Cybersecurity

State and local cyber aid could find home in defense bill, congressman says

The top Republican on the House Homeland Security Committee said a cybersecurity grant program could be included in the National Defense Authorization Act.

By Benjamin Freed

May 14, 2020

Rep. John Katko, R-N.Y. (U.S. Customs and Border Protection / Flickr)

While the latest pandemic relief package the House of Representatives unveiled this week did not contain the state and local cybersecurity grants that some had advocated for, Rep. John Katko, R-N.Y., said Thursday that kind of program could find a home later this year as part of other critical federal legislation.

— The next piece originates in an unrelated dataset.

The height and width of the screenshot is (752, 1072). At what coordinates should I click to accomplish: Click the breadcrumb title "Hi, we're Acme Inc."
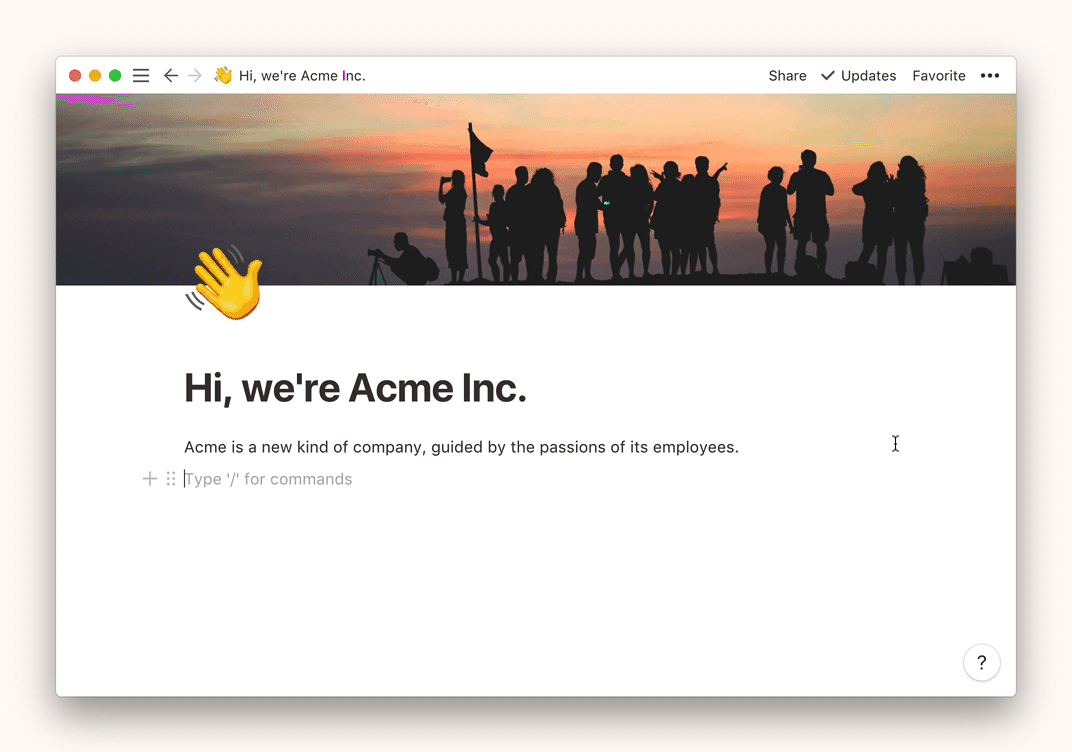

The Health and Economic Recovery Omnibus Emergency Solutions Act, or HEROES bill, that House Speaker Nancy Pelosi, D-Calif., introduced Tuesday contains nearly $1 trillion in emergency support for state and local governments, which are being forced to shred their budgets as the lockdowns caused by the COVID-19 crisis evaporate tax revenue. But none of that money for states and localities is tailored specifically for IT and cybersecurity operations, despite lobbying from governors, chief information officers and other officials who say the pandemic is putting unprecedented stress on government IT offices and infrastructure.

Still, Katko — the top Republican on the House Homeland Security Committee and one of Congress’ most prolific sponsors of cybersecurity legislation — said a grant package may be a suitable component of the National Defense Authorization Act, an annual bill expected to be voted on this summer.

“I think there’s an opportunity for it to latch onto a couple different vehicles,” Katko said on a webcast hosted by the law firm Venable LLP. “There’s an awful lot of the Cybersecurity Solarium Commission proposals that are going to be drafted into the NDAA. That’s the most likely vehicle.”

Katko — who spoke as he drove from Syracuse, New York, back to Washington — is one of the original cosponsors of the State and Local Cybersecurity Improvement Act, which would create an annual $400 million grant program, and was approved by the House Homeland Security Committee in February. He also said during the webcast that he’s unlikely to support the HEROES bill, calling it “very partisan.” (Senate Republicans and the White House have also dismissed the package, which was crafted by Pelosi’s leadership team.)

But Katko sounded confident that a grant program could wind up in the defense bill, which is considered “must-pass” legislation: “I think the best vehicle is going to be the NDAA.”

‘A huge federal role’

States themselves remain broadly supportive of a cybersecurity grant program, especially as the COVID-19 pandemic has forced government employees to work from home and amplified the demand for digital services.

“We really want to see a state and local grant program,” said Maggie Brunner, a program director at the National Governors Association. “Cybersecurity’s been a challenge at the state and local level for a long time. It’s heightened now.”

Chris DeRusha, Michigan’s chief information security officer, concurred that cybersecurity is increasingly challenging for local governments. He said his IT security team still sees many of the same actors carrying out their usual threats, though tactics like phishing emails have been repurposed to leverage fears or misinformation about the coronavirus.

The landscape has changed, DeRusha said, with more than half the state government’s 48,000-person employees working from home. DeRusha said it was easy for the state to adapt, but Michigan’s municipalities are struggling.

“Fortunately, at the state level we’re prepared enough to purchase 13,000 new laptops and thousands of [virtual private networks] and get it all deployed in weeks,” he said. “I’d be worried more about the local level.”

In February, DeRusha told House members that of Michigan’s 83 counties, just three have full-time CISOs. He said Thursday that local governments’ limited resources leave a huge gap that the federal government can fill in.

“There’s a huge federal role,” he said. “We’re very supportive of these bills. We’re tracking everything carefully and closely toward COVID-19 expenditures we have to make.”

Strings attached

Both Brunner and DeRusha said the federal government is unlikely to dole out cybersecurity funds with no strings attached, but that states would probably enforce compliance with recognized cybersecurity frameworks like those from the National Institute of Standards and Technology or Center for Internet Security.

“Congress doesn’t like to hear ‘just give us money,'” Brunner said. “We have seen in other grant programs a requirement to standardize processes. That’s currently what happens with the [Department of] Homeland Security grant program.”

Still, the cost of protecting government IT is only mounting, and states face a lean future. Michigan Gov. Gretchen Whitmer on Wednesday announced that 31,000 state workers will be required to take two furlough days per pay period through July, a move expected to save $80 million.

“It looks like it’s going to be precarious for a couple of years,” DeRusha said. “We’re doing hiring freezes, spending freezes, temporary layoffs. It’s really heartening to see what dedicated folks of state and local governments are willing to do. The money is the issue and it’s just going to continue to be.”